* SELECTED EXTRACT
/---

I haven't started a relationship with this man, although I still long to, however misguided I know it would be. But the feelings have overwhelmed me and the relationship I have with my partner. I've talked to my partner again this weekend about the long-term issues in our relationship, including children. He's adamant he doesn't want them and is prepared for me to leave him if I feel I have to. I'm left with trying to decide whether to stay in a good but definitely imperfect relationship with a man who I love, without children, forever, whether to leave him and pursue the man I know will break my heart, but who *might* just give me children in the meantime, or whether to give up on all of it and live in a little house on my own with a cat. I have time left, but not much, and the pressure is making me insane. If anyone has tips on making childlessness feel like your own decision... those would be very welcome.
Sue Fagalde Lick said...

\---

* ACTIVITY
In the extract about childlessness, what is the partner's stated position on having children?

* EXERCISE DATA

/---

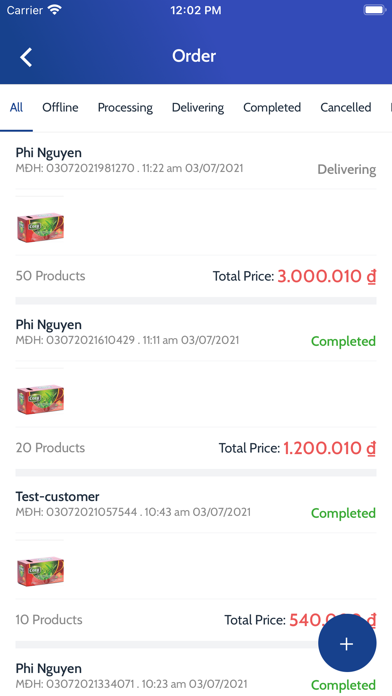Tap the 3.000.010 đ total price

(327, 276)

\---
/---

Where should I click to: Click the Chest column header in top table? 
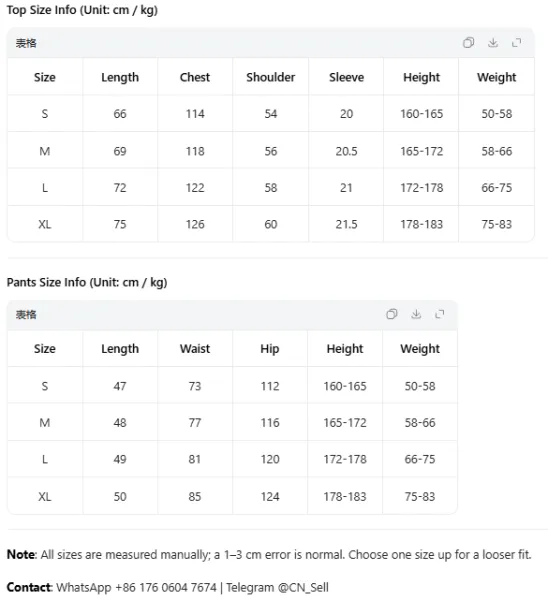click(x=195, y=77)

\---

* RESPONSE TO THIS EXERCISE
He's adamant he doesn't want them.